Make sure you’re eating well and giving your body as much nutrients as possible. Keep yourself hydrated and, as cliche as it sounds, make sure that you’re doing a good amount of exercise. Keeping your body healthy is one of the first steps to keeping your mind healthy!
Rest. Give yourself plenty of time to rest. This may sound a little counterintuitive to exercise, but let your body (and mind) rest enough, too. Burnout comes from physical and mental exhaustion and so you need to let your body get out of its energy deficit.
Also, try and get a good night's sleep every night, and establish a really good evening routine that works for you - this will be particularly helpful if you’ve been experiencing some insomnia.

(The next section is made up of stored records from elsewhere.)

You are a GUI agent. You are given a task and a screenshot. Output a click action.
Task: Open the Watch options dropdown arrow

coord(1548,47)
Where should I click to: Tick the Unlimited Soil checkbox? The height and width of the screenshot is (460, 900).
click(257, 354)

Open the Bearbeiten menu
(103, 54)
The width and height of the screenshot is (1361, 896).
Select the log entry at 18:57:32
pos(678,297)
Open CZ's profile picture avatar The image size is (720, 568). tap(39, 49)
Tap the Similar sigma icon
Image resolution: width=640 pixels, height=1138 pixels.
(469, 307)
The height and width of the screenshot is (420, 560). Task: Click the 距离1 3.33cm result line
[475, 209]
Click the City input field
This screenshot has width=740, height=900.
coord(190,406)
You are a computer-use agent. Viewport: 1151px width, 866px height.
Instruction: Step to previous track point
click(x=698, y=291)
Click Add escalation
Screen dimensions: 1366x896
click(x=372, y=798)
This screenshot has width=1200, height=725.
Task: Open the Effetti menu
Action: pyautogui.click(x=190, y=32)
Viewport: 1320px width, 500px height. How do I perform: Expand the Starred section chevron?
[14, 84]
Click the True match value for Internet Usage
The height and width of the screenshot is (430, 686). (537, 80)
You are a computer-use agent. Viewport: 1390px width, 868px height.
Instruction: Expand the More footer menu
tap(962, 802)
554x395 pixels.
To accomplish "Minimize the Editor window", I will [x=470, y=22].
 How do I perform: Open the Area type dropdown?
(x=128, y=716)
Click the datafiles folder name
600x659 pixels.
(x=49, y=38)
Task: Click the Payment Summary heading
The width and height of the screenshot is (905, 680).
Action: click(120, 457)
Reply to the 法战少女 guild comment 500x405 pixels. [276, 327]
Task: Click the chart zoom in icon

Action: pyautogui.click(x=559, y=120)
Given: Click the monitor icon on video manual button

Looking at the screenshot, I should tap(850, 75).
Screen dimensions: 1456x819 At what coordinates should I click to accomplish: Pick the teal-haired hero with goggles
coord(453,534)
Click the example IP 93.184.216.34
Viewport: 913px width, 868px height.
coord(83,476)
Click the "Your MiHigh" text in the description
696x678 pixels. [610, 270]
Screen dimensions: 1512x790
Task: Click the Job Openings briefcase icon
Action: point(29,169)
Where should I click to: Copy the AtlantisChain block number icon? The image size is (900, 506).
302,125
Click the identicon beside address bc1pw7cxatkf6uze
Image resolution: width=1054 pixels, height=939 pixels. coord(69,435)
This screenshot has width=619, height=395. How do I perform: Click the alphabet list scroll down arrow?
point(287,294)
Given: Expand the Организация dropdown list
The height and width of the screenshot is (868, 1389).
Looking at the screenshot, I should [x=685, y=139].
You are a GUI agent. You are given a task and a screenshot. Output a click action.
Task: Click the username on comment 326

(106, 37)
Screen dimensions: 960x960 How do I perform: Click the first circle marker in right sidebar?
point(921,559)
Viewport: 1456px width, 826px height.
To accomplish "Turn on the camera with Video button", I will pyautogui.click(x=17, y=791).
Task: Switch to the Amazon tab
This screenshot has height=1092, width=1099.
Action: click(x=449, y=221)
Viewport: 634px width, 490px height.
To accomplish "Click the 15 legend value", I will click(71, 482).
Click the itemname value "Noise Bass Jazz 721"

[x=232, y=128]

Be kind to yourself and don’t compare yourself to what anyone else is doing. Comparison can be bad at the best of times, but even worse when you’re in need of a little TLC. remind yourself that in order to get back to being your best, you’ll need some time out every once in a while.
Similarly, don’t beat yourself up or make yourself feel guilty for slowing down! Your body has probably been trying to tell you to slow down for a while, so listen to it and again, accept that you need this in order to get back to being your best self. Do what you can, listen to your body and you’ll reap the long term gains.